[DATA FOR THIS TASK]

^^^^^^^^

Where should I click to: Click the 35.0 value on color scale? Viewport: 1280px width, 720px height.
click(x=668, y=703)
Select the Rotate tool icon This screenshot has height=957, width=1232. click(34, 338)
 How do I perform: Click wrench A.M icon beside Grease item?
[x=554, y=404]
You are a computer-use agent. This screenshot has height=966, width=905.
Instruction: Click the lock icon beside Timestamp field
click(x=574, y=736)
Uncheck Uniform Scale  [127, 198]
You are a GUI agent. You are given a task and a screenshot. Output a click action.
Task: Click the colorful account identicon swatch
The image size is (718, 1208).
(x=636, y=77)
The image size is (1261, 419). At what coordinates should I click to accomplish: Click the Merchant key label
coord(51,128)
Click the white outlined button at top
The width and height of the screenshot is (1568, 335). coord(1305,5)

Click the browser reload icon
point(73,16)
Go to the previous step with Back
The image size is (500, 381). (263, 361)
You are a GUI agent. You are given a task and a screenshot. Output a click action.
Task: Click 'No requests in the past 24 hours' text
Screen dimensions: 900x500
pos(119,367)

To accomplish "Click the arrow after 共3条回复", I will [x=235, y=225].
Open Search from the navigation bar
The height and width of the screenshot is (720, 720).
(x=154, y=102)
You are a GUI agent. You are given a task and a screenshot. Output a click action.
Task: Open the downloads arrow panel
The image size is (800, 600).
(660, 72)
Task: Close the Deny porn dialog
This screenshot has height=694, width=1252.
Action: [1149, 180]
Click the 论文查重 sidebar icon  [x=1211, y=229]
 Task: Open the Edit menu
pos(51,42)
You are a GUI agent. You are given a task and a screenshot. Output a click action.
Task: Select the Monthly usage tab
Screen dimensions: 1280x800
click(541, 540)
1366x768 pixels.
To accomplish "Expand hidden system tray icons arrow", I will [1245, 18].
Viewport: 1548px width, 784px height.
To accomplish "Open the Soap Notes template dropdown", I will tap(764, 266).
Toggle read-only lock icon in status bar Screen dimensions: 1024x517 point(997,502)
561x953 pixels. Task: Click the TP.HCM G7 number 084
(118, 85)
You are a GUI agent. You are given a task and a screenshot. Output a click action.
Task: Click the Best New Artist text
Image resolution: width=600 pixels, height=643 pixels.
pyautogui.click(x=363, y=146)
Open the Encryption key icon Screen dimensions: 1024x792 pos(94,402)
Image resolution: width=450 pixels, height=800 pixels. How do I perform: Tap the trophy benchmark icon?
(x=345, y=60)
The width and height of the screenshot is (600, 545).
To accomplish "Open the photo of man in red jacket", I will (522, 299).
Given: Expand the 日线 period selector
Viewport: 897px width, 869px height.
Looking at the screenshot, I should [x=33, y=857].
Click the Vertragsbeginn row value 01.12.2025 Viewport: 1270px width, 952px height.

^^^^^^^^

[TASK TO CARRY OUT] Please rewrite the rows above, changing every "GUI agent" to "interface agent" and leaving everything else as it is.

[OUTPUT OF THE TASK]
Where should I click to: Click the 35.0 value on color scale? Viewport: 1280px width, 720px height.
click(x=668, y=703)
Select the Rotate tool icon This screenshot has height=957, width=1232. click(34, 338)
 How do I perform: Click wrench A.M icon beside Grease item?
[x=554, y=404]
You are a computer-use agent. This screenshot has height=966, width=905.
Instruction: Click the lock icon beside Timestamp field
click(x=574, y=736)
Uncheck Uniform Scale  [127, 198]
You are a interface agent. You are given a task and a screenshot. Output a click action.
Task: Click the colorful account identicon swatch
The image size is (718, 1208).
(x=636, y=77)
The image size is (1261, 419). At what coordinates should I click to accomplish: Click the Merchant key label
coord(51,128)
Click the white outlined button at top
The width and height of the screenshot is (1568, 335). coord(1305,5)

Click the browser reload icon
point(73,16)
Go to the previous step with Back
The image size is (500, 381). (263, 361)
You are a interface agent. You are given a task and a screenshot. Output a click action.
Task: Click 'No requests in the past 24 hours' text
Screen dimensions: 900x500
pos(119,367)

To accomplish "Click the arrow after 共3条回复", I will [x=235, y=225].
Open Search from the navigation bar
The height and width of the screenshot is (720, 720).
(x=154, y=102)
You are a interface agent. You are given a task and a screenshot. Output a click action.
Task: Open the downloads arrow panel
The image size is (800, 600).
(660, 72)
Task: Close the Deny porn dialog
This screenshot has height=694, width=1252.
Action: [1149, 180]
Click the 论文查重 sidebar icon  [x=1211, y=229]
 Task: Open the Edit menu
pos(51,42)
You are a interface agent. You are given a task and a screenshot. Output a click action.
Task: Select the Monthly usage tab
Screen dimensions: 1280x800
click(541, 540)
1366x768 pixels.
To accomplish "Expand hidden system tray icons arrow", I will [1245, 18].
Viewport: 1548px width, 784px height.
To accomplish "Open the Soap Notes template dropdown", I will tap(764, 266).
Toggle read-only lock icon in status bar Screen dimensions: 1024x517 point(997,502)
561x953 pixels. Task: Click the TP.HCM G7 number 084
(118, 85)
You are a interface agent. You are given a task and a screenshot. Output a click action.
Task: Click the Best New Artist text
Image resolution: width=600 pixels, height=643 pixels.
pyautogui.click(x=363, y=146)
Open the Encryption key icon Screen dimensions: 1024x792 pos(94,402)
Image resolution: width=450 pixels, height=800 pixels. How do I perform: Tap the trophy benchmark icon?
(x=345, y=60)
The width and height of the screenshot is (600, 545).
To accomplish "Open the photo of man in red jacket", I will (522, 299).
Given: Expand the 日线 period selector
Viewport: 897px width, 869px height.
Looking at the screenshot, I should [x=33, y=857].
Click the Vertragsbeginn row value 01.12.2025 Viewport: 1270px width, 952px height.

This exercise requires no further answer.